Unless your concept is strictly a cocktail bar, most restaurants should minimize the size of the cocktail menu to 6-8 drinks. As your program matures, you can always modify the drink list. Cocktails should be seasonal and change throughout the year to keep the menu interesting and relevant.

Creating high end cocktails can be as involved as a restaurant’s culinary menu. A cocktail consultant should look at the food program and make sure the drinks also make a welcomed addition to the story of the establishment. “How can I riff on a classic cocktail to match the food program?” said Gates. For example, for a Vietnamese restaurant, a mixologist can borrow flavors like lemongrass for a new take on the martini.

Gates warns against forgetting about presentation. Drinks that look great on Instagram can help drive traffic while the theater of drink making can sell more cocktails. “During the development phase, get out from behind the bar and look how the drink making process looks from a different seat in the bar. Does it look like magic? Or is it sloppy?” said Gates.

Some programs require that mixers and garnishes are made in house, requiring kitchen prep and cold storage space. Mixers, without citrus juice, can last throughout a week or longer, but specialty prep work may need to be done daily. Though mixers can be purchased, many mixologists prefer to make their own in order to have a consistent product, designed to their exact specifications. For bar prep, restaurants should leverage their already existing prep chefs to create the bar’s mise en place as they are more familiar with food handling safety guidelines. Though this could require more prep chefs to be added to a shift, increasing labor costs, it can save both money on mixers and service time later in the evening.

Just like any dish on the menu, cocktail recipes need to be built with costs in mind. The overall program should have a target cost of approximately 15-18%. A good mixologist will track each ingredient price to make sure that the cocktails are profitable. Simple, low cost, and high-volume cocktails like Gin and Tonic can help provide larger margins to allow more expensive and complicated cocktails to have a place on a menu.

By working with your suppliers, you can get quantity discounts on your most used products. Some liqour distributers will also allow “bill and hold” where they store your already purchased products at their warehouse, saving valuable storage space at your restaurant and locking you into better pricing through quantity discounts. This requires a good understanding of your future volume and a steady cash flow. “You should have good relationship with your liquor reps and brand ambassadors, said Gates. It is a great way to learn about good products and get better pricing.”

A cocktail consultant should develop the final recipes for your bar program and train your staff on both kitchen preparation and drink making.
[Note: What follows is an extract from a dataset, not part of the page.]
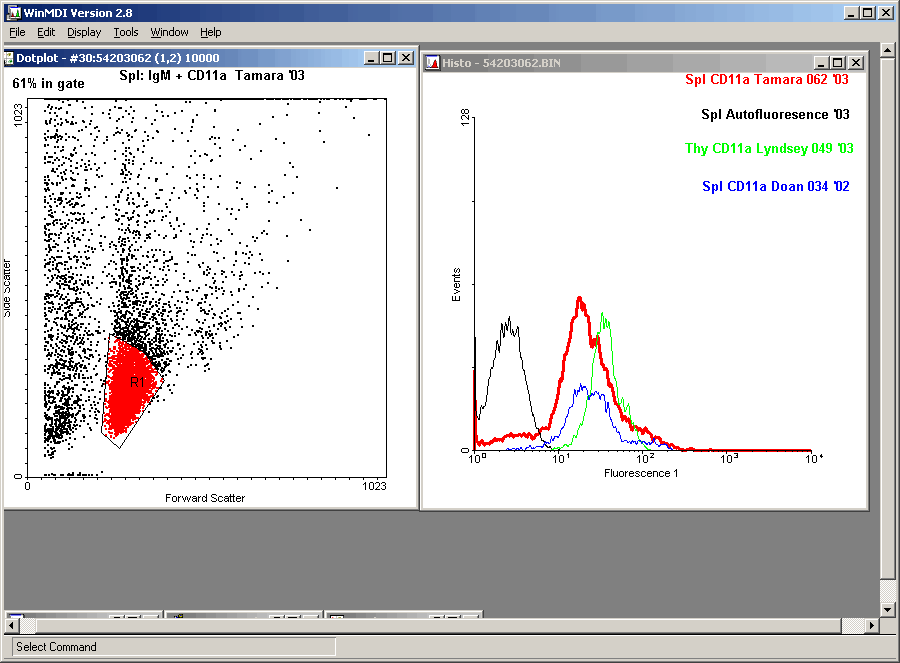This screenshot has width=900, height=663.
Task: Open the File menu
Action: point(17,32)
Gates trains his clients on the economy of movement, focusing on how to be more efficient behind the bar. “Every movement should have a purpose. Sometimes you will see a bartender shaking two mixers at the same time. Instead a bartender can be using his or her second hand to be cleaning or setting up the rest of the cocktail,” said Gates. By having the right cocktail menu and the giving your staff the proper training, you will be on your way to having a successful program.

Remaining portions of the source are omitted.